We begin by loading some dependencies:

# Packages
using CounterfactualExplanations
using CounterfactualExplanations.Evaluation
using CounterfactualExplanations.Convergence
using CounterfactualExplanations.Models
using Flux
using JointEnergyModels
using MLJFlux
using EnergySamplers: PMC, SGLD, ImproperSGLD
using TaijaData

Sample-Based Metrics

In Altmeyer et al. (2024), we defined two sample-based metrics for plausibility and faithfulness. The metrics rely on the premise of comparing the counterfactual to samples drawn from some target distribution. To assess plausibility, we compare the counterfactual to samples drawn from the training data that fall into the target class. To assess faithfulness, we compare the counterfactual to samples drawn from the model posterior conditional through Stochastic Gradient Langevin Dynamics (SGLD). For details specific to posterior sampling, please consult our documentation Taija’s EnergySamplers.jl. For broader details on this topic, please consult Altmeyer et al. (2024).

Simple Example

Below we generate a simple synthetic dataset with two output classes, both Gaussian clusters with different centers. We then train a joint energy-based model (JEM) using Taija’s JointEnergyModels.jl package to both discriminate between output classes and generate inputs.

n_obs = 1000
X, y = TaijaData.load_blobs(n_obs; cluster_std=0.1, center_box=(-1. => 1.))
data = CounterfactualData(X, y)

n_hidden = 16
_batch_size = Int(round(n_obs/10))
epochs = 100
M = Models.fit_model(
    data,:JEM;
    builder=MLJFlux.MLP(
        hidden=(n_hidden, n_hidden, n_hidden), 
        σ=Flux.swish
    ),
    batch_size=_batch_size,
    finaliser=Flux.softmax,
    loss=Flux.Losses.crossentropy,
    jem_training_params=(
        α=[1.0,1.0,1e-1],
        verbosity=10,
    ),
    epochs=epochs,
    sampling_steps=30,
)

Next, we generate counterfactuals for a randomly drawn sampler using two different generators: firstly, the GenericGenerator and, secondly, the ECCoGenerator. The latter was proposed in Altmeyer et al. (2024) to generate faithful counterfactuals by constraining their energy with respect to the model. In both cases, we generate multiple counterfactuals for the same factual. Each time the search is initialized by adding a small random perturbation to the features following (Slack et al. 2021). For both generators, we then compute the average plausibility and faithfulness of the generated counterfactuals as defined above and plot the counterfactual paths in the figure below. The estimated values for the plausibility and faithfulness are shown in the plot titles and indicate that the ECCoGenerator performs better in both regards.

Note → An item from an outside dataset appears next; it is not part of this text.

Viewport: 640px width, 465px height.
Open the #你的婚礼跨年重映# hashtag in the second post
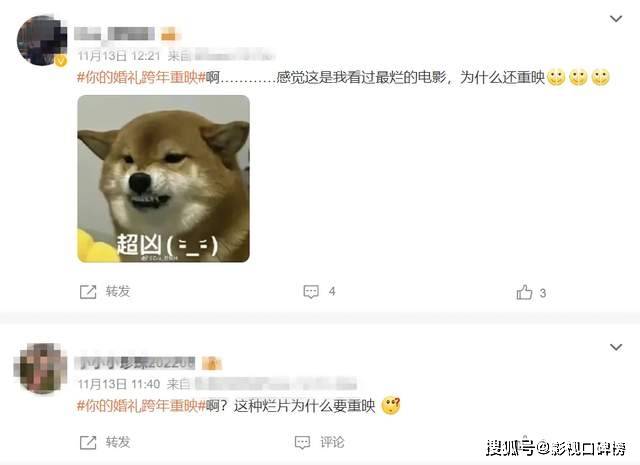pos(141,406)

To better understand why the ECCoGenerator generates more faithful counterfactuals, we have also plotted samples drawn from the model posterior $p_{\theta}(X|y=1)$ in green: these largely overlap with training data in the target distribution, which indicates that the JEM has succeeded on both tasks—discriminating and generating—for this simple data set. The energy constraint of the ECCoGenerator ensures that counterfactuals remain anchored by the learned model posterior conditional distribution. As demonstrated in Altmeyer et al. (2024), faithful counterfactuals will also be plausible if the underlying model has learned plausible explanations for the data as in this case. For the GenericGenerator, counterfactuals end up outside of that target distribution, because the distance penalty pulls counterfactuals back to their original starting values.

using Measures

# Select a factual instance:
target = 1
factual = 2
chosen = rand(findall(predict_label(M, data) .== factual))
x = select_factual(data, chosen)

# Search parameters:
opt = Adam(0.005)
conv = GeneratorConditionsConvergence()

# Generic Generator:
λ₁ = 0.1
generator = GenericGenerator(opt=opt, λ=λ₁)
ce = generate_counterfactual(x, target, data, M, generator; convergence=conv, num_counterfactuals=5)
faith = Evaluation.faithfulness(ce)
plaus = Evaluation.plausibility(ce)
p1 = plot(ce; zoom=-1, target=target)
X̂ = ce.search[:energy_sampler][ce.target].posterior
title = "Generic Generator\nplaus.: $(round(plaus, digits=2)); faith.: $(round(faith, digits=2))"
scatter!(X̂[1, :], X̂[2, :]; label="X|y=$target", shape=:star5, ms=10, title=title, color=3, alpha=0.1)
scatter!(ce.x′[1,:], ce.x′[2,:]; label="Counterfactual", shape=:star1, ms=20, color=4)

# Search:
λ₂ = 1.0
generator = ECCoGenerator(opt=opt; λ=[λ₁, λ₂])
ce = generate_counterfactual(x, target, data, M, generator; convergence=conv, num_counterfactuals=5)
faith = Evaluation.faithfulness(ce)
plaus = Evaluation.plausibility(ce)
p2 = plot(ce; zoom=-1, target=target)
X̂ = ce.search[:energy_sampler][ce.target].posterior
title = "ECCo Generator\nplaus.: $(round(plaus, digits=2)); faith.: $(round(faith, digits=2))"
scatter!(X̂[1, :], X̂[2, :]; label="X|y=$target", shape=:star5, ms=10, title=title, color=3, alpha=0.1)
scatter!(ce.x′[1,:], ce.x′[2,:]; label="Counterfactual", shape=:star1, ms=20, color=4)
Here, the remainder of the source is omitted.